Für Stalin war Ehrenburg ein nützlicher Idiot, den er nach getaner Drecksarbeit fallenließ. Unter der Überschrift "Genosse Ehrenburg vereinfacht", warf ihm die "Prawda" am 14. April 1945 vor, Abarten des Faschismus und Rassenhasses zu propagieren. Jetzt empfahl Stalin sich auf Kosten seines Handlangers als künftigen Freund der Deutschen.

Neuere Forschungen haben weitere Hintergründe dieses Artikels erhellt. Danach war Ehrenburg von einer Fahrt nach Ostpreußen ernüchtert worden.

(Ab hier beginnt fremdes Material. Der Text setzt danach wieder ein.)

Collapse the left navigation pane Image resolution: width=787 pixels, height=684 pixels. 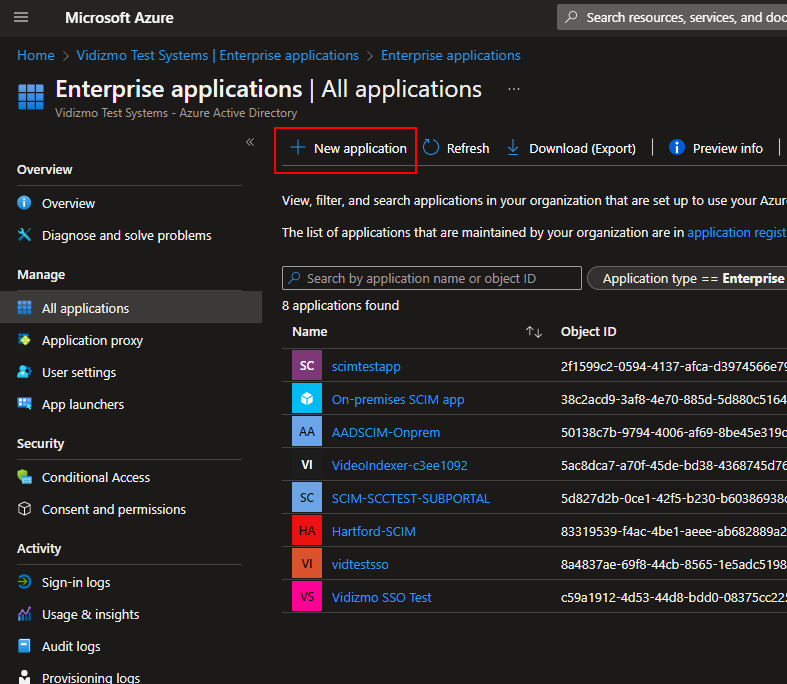(x=250, y=142)
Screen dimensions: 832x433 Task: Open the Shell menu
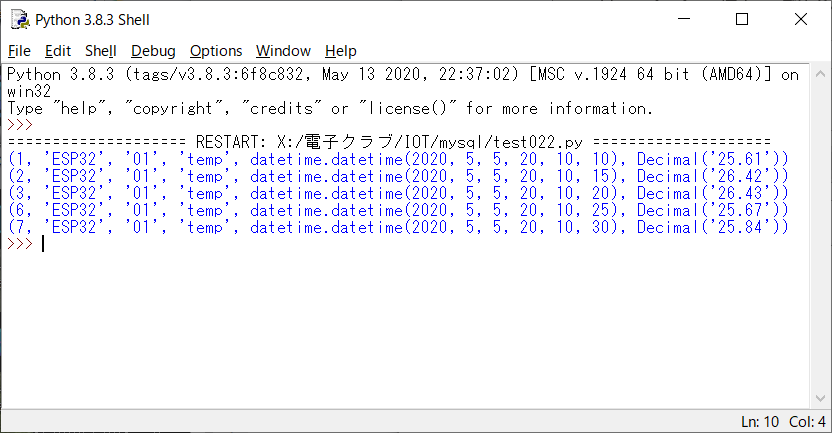(100, 51)
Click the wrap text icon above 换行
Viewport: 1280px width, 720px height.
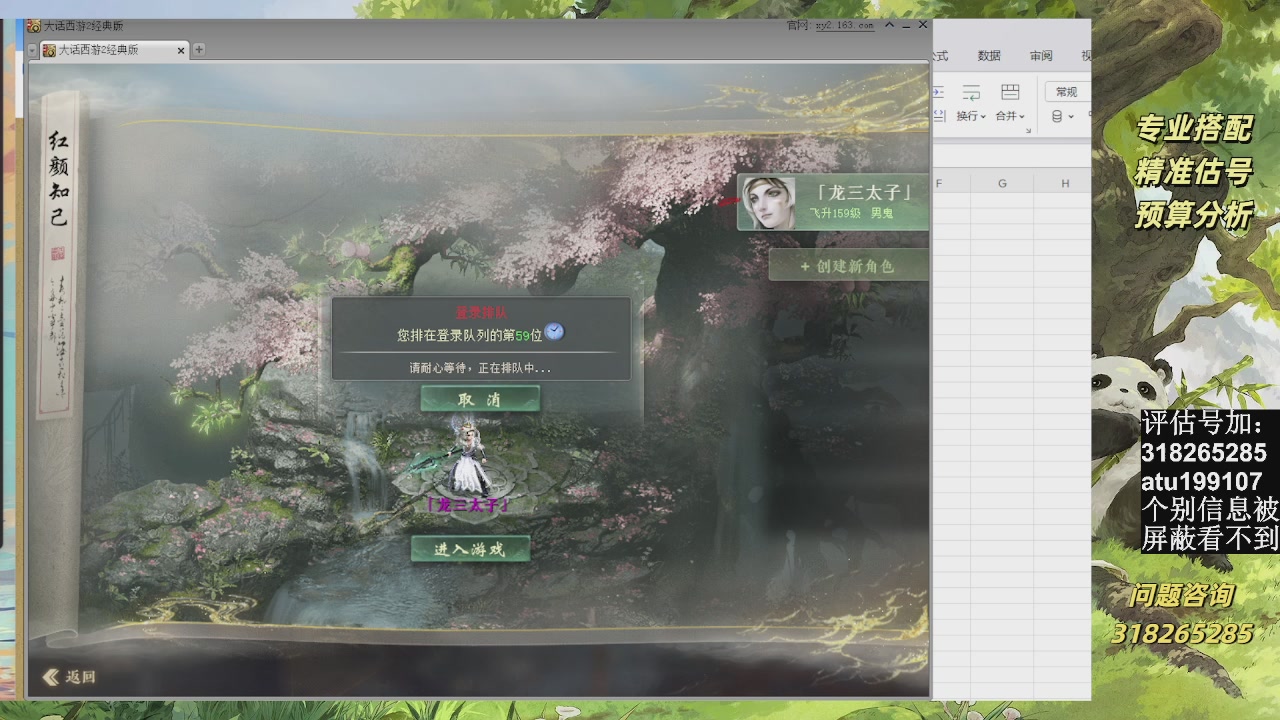[x=971, y=93]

Am 21. März 1945 beklagte er vor 150 leitenden Kadern der sowjetischen Militärakademie in Frunse, daß die Kultur der russischen Truppen in Ostpreußen sehr niedrig sei und die Rotarmisten Willkür, Zerstörungen und Plündereien ausübten. Der sowjetische Abwehrchef Abakumow berichtete an Stalin: "Außerdem sagte Ehrenburg: ,Die von Zwangsarbeit (Hervorhebung im Original) zurückkehrenden Russen sehen gut aus. Die Mädchen sind wohlgenährt und schön angezogen. Für die Soldaten sind unsere Artikel in der Presse über die versklavte Stellung der nach Deutschland verschleppten Personen nicht überzeugend.‘" Abakumow empfahl, Maßnahmen gegen Ehrenburgs "feindliche Tätigkeit" einzuleiten. Zu diesen Maßnahmen gehörte die "Prawda"-Veröffentlichung.

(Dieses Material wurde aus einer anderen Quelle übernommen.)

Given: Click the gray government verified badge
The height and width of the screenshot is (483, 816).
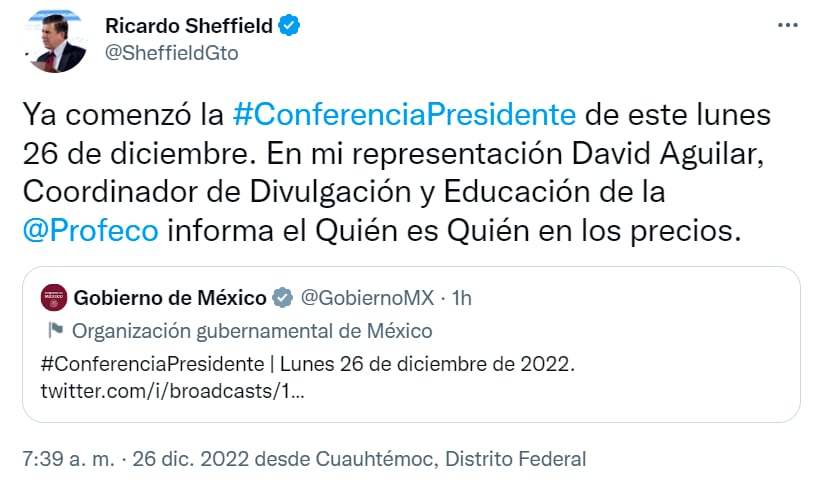Looking at the screenshot, I should click(284, 297).
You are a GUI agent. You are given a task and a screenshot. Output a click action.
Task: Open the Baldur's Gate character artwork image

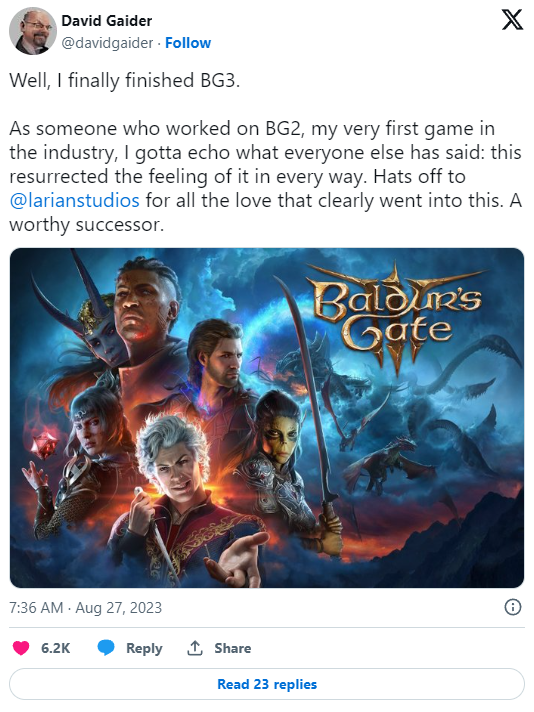coord(267,418)
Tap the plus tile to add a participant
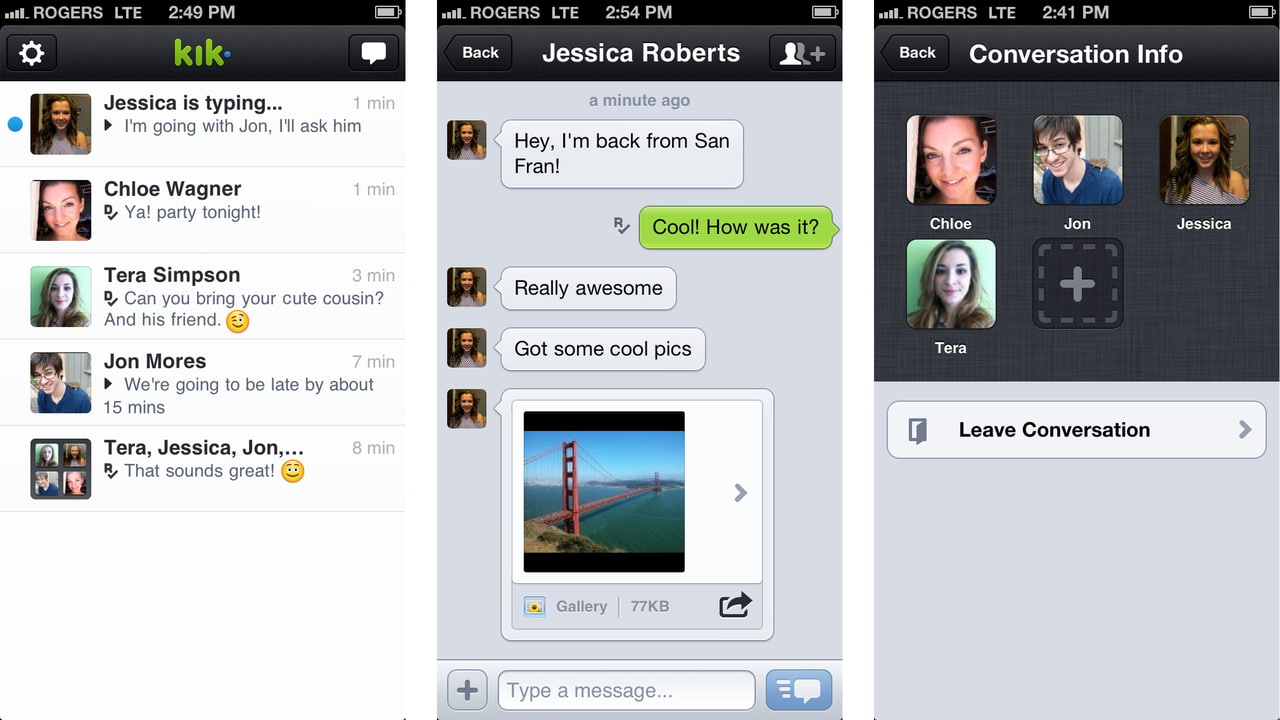 click(x=1077, y=282)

Zum Schluß des Weltuntergangsoratoriums "Dr. Fausti Weheklag", das Thomas Mann am Ende seines Faustus-Romans als metaphorische Höllenfahrt seines überdrehten Künstler-Helden entwirft, ertönt ein "g" als Chiffre der Gnade. Ein solches "g" mag auch in der zitierten Denunziation Ehrenburgs liegen. Ob es ihm seine Höllenfahrt erspart hat, muß offenbleiben.